▶ **Task**
Each record is to be printed again precisely as it reads.

▶ **Entries taken from a collection**
★ ★ ★
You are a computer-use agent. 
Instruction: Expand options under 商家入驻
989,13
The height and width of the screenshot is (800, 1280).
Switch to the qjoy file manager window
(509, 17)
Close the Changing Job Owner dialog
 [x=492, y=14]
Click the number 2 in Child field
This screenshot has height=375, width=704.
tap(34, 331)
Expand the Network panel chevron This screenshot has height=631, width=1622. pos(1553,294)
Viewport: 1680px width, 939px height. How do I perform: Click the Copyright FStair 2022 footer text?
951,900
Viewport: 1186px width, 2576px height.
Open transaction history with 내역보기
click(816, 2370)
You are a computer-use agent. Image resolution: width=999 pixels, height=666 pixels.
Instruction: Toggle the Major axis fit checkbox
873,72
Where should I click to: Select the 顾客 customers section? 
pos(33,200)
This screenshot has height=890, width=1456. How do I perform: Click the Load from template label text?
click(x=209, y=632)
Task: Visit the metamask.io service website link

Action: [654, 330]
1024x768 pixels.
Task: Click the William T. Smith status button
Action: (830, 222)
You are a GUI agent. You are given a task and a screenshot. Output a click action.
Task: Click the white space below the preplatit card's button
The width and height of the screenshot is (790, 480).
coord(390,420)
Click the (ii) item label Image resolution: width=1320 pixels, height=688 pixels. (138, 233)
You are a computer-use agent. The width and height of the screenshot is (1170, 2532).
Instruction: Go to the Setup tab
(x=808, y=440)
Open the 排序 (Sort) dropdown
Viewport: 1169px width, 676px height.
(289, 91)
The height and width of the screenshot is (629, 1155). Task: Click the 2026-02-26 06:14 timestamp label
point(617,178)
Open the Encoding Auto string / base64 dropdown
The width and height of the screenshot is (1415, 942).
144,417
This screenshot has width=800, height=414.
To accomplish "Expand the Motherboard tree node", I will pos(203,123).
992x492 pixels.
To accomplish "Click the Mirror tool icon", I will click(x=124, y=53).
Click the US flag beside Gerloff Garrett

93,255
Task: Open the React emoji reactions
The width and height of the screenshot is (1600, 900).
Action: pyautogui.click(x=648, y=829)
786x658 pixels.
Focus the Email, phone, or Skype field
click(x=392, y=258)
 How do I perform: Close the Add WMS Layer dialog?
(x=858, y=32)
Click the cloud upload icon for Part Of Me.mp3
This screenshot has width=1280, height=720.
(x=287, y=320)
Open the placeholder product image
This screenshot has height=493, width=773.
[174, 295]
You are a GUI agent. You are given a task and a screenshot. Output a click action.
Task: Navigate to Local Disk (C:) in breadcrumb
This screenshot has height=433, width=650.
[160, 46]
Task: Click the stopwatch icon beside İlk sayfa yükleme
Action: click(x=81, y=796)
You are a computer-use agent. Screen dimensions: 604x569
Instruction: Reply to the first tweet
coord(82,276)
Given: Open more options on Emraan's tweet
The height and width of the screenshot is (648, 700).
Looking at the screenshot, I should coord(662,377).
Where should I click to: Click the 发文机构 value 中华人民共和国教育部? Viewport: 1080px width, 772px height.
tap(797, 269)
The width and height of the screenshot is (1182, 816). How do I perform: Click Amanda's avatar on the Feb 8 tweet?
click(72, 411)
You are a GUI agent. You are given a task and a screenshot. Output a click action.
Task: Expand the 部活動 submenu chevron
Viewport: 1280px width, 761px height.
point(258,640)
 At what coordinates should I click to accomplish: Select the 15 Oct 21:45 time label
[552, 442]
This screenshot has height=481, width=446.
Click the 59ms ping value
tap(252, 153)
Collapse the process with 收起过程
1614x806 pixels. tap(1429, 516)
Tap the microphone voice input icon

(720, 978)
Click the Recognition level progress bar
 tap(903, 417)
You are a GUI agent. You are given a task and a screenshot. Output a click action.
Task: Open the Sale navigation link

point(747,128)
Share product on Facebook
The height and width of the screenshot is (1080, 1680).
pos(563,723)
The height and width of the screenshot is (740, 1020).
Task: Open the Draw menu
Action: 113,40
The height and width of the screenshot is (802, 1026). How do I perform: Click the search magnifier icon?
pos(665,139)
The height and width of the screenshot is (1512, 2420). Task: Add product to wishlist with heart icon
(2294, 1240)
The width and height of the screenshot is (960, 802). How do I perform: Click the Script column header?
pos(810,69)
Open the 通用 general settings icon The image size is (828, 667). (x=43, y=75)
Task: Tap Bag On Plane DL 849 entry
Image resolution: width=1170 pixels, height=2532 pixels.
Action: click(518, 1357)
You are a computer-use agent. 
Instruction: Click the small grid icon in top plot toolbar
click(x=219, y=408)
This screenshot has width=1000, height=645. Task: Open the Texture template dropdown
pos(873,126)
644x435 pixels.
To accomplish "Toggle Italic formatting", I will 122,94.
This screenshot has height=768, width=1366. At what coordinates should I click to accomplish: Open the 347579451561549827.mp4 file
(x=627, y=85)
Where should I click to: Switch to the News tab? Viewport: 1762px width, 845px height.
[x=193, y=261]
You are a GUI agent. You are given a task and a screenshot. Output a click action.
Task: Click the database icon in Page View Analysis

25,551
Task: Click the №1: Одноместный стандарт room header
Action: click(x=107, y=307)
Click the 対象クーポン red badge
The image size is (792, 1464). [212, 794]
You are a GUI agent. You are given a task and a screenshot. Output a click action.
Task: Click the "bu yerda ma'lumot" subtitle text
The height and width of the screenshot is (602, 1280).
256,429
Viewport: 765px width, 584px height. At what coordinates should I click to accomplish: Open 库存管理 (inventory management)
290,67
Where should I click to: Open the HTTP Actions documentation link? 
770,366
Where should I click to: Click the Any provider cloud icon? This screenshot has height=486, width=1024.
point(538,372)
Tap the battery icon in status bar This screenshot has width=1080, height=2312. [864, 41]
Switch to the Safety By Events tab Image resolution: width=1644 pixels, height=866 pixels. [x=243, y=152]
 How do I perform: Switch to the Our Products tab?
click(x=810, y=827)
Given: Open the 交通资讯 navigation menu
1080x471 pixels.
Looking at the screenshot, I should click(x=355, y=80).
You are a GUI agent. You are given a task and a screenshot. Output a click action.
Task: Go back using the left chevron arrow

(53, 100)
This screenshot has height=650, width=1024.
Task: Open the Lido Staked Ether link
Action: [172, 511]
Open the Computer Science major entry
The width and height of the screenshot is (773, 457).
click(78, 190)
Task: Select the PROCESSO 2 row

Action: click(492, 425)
★ ★ ★
▶ **The completed task**
You are a computer-use agent. 
Instruction: Expand options under 商家入驻
989,13
The height and width of the screenshot is (800, 1280).
Switch to the qjoy file manager window
(509, 17)
Close the Changing Job Owner dialog
 [x=492, y=14]
Click the number 2 in Child field
This screenshot has height=375, width=704.
tap(34, 331)
Expand the Network panel chevron This screenshot has height=631, width=1622. pos(1553,294)
Viewport: 1680px width, 939px height. How do I perform: Click the Copyright FStair 2022 footer text?
951,900
Viewport: 1186px width, 2576px height.
Open transaction history with 내역보기
click(816, 2370)
You are a computer-use agent. Image resolution: width=999 pixels, height=666 pixels.
Instruction: Toggle the Major axis fit checkbox
873,72
Where should I click to: Select the 顾客 customers section? 
pos(33,200)
This screenshot has height=890, width=1456. How do I perform: Click the Load from template label text?
click(x=209, y=632)
Task: Visit the metamask.io service website link

Action: [654, 330]
1024x768 pixels.
Task: Click the William T. Smith status button
Action: (830, 222)
You are a GUI agent. You are given a task and a screenshot. Output a click action.
Task: Click the white space below the preplatit card's button
The width and height of the screenshot is (790, 480).
coord(390,420)
Click the (ii) item label Image resolution: width=1320 pixels, height=688 pixels. (138, 233)
You are a computer-use agent. The width and height of the screenshot is (1170, 2532).
Instruction: Go to the Setup tab
(x=808, y=440)
Open the 排序 (Sort) dropdown
Viewport: 1169px width, 676px height.
(289, 91)
The height and width of the screenshot is (629, 1155). Task: Click the 2026-02-26 06:14 timestamp label
point(617,178)
Open the Encoding Auto string / base64 dropdown
The width and height of the screenshot is (1415, 942).
144,417
This screenshot has width=800, height=414.
To accomplish "Expand the Motherboard tree node", I will pos(203,123).
992x492 pixels.
To accomplish "Click the Mirror tool icon", I will click(x=124, y=53).
Click the US flag beside Gerloff Garrett

93,255
Task: Open the React emoji reactions
The width and height of the screenshot is (1600, 900).
Action: pyautogui.click(x=648, y=829)
786x658 pixels.
Focus the Email, phone, or Skype field
click(x=392, y=258)
 How do I perform: Close the Add WMS Layer dialog?
(x=858, y=32)
Click the cloud upload icon for Part Of Me.mp3
This screenshot has width=1280, height=720.
(x=287, y=320)
Open the placeholder product image
This screenshot has height=493, width=773.
[174, 295]
You are a GUI agent. You are given a task and a screenshot. Output a click action.
Task: Navigate to Local Disk (C:) in breadcrumb
This screenshot has height=433, width=650.
[160, 46]
Task: Click the stopwatch icon beside İlk sayfa yükleme
Action: click(x=81, y=796)
You are a computer-use agent. Screen dimensions: 604x569
Instruction: Reply to the first tweet
coord(82,276)
Given: Open more options on Emraan's tweet
The height and width of the screenshot is (648, 700).
Looking at the screenshot, I should coord(662,377).
Where should I click to: Click the 发文机构 value 中华人民共和国教育部? Viewport: 1080px width, 772px height.
tap(797, 269)
The width and height of the screenshot is (1182, 816). How do I perform: Click Amanda's avatar on the Feb 8 tweet?
click(72, 411)
You are a GUI agent. You are given a task and a screenshot. Output a click action.
Task: Expand the 部活動 submenu chevron
Viewport: 1280px width, 761px height.
point(258,640)
 At what coordinates should I click to accomplish: Select the 15 Oct 21:45 time label
[552, 442]
This screenshot has height=481, width=446.
Click the 59ms ping value
tap(252, 153)
Collapse the process with 收起过程
1614x806 pixels. tap(1429, 516)
Tap the microphone voice input icon

(720, 978)
Click the Recognition level progress bar
 tap(903, 417)
You are a GUI agent. You are given a task and a screenshot. Output a click action.
Task: Open the Sale navigation link

point(747,128)
Share product on Facebook
The height and width of the screenshot is (1080, 1680).
pos(563,723)
The height and width of the screenshot is (740, 1020).
Task: Open the Draw menu
Action: 113,40
The height and width of the screenshot is (802, 1026). How do I perform: Click the search magnifier icon?
pos(665,139)
The height and width of the screenshot is (1512, 2420). Task: Add product to wishlist with heart icon
(2294, 1240)
The width and height of the screenshot is (960, 802). How do I perform: Click the Script column header?
pos(810,69)
Open the 通用 general settings icon The image size is (828, 667). (x=43, y=75)
Task: Tap Bag On Plane DL 849 entry
Image resolution: width=1170 pixels, height=2532 pixels.
Action: click(518, 1357)
You are a computer-use agent. 
Instruction: Click the small grid icon in top plot toolbar
click(x=219, y=408)
This screenshot has width=1000, height=645. Task: Open the Texture template dropdown
pos(873,126)
644x435 pixels.
To accomplish "Toggle Italic formatting", I will 122,94.
This screenshot has height=768, width=1366. At what coordinates should I click to accomplish: Open the 347579451561549827.mp4 file
(x=627, y=85)
Where should I click to: Switch to the News tab? Viewport: 1762px width, 845px height.
[x=193, y=261]
You are a GUI agent. You are given a task and a screenshot. Output a click action.
Task: Click the database icon in Page View Analysis

25,551
Task: Click the №1: Одноместный стандарт room header
Action: click(x=107, y=307)
Click the 対象クーポン red badge
The image size is (792, 1464). [212, 794]
You are a GUI agent. You are given a task and a screenshot. Output a click action.
Task: Click the "bu yerda ma'lumot" subtitle text
The height and width of the screenshot is (602, 1280).
256,429
Viewport: 765px width, 584px height. At what coordinates should I click to accomplish: Open 库存管理 (inventory management)
290,67
Where should I click to: Open the HTTP Actions documentation link? 
770,366
Where should I click to: Click the Any provider cloud icon? This screenshot has height=486, width=1024.
point(538,372)
Tap the battery icon in status bar This screenshot has width=1080, height=2312. [864, 41]
Switch to the Safety By Events tab Image resolution: width=1644 pixels, height=866 pixels. [x=243, y=152]
 How do I perform: Switch to the Our Products tab?
click(x=810, y=827)
Given: Open the 交通资讯 navigation menu
1080x471 pixels.
Looking at the screenshot, I should click(x=355, y=80).
You are a GUI agent. You are given a task and a screenshot. Output a click action.
Task: Go back using the left chevron arrow

(53, 100)
This screenshot has height=650, width=1024.
Task: Open the Lido Staked Ether link
Action: [172, 511]
Open the Computer Science major entry
The width and height of the screenshot is (773, 457).
click(78, 190)
Task: Select the PROCESSO 2 row

Action: click(492, 425)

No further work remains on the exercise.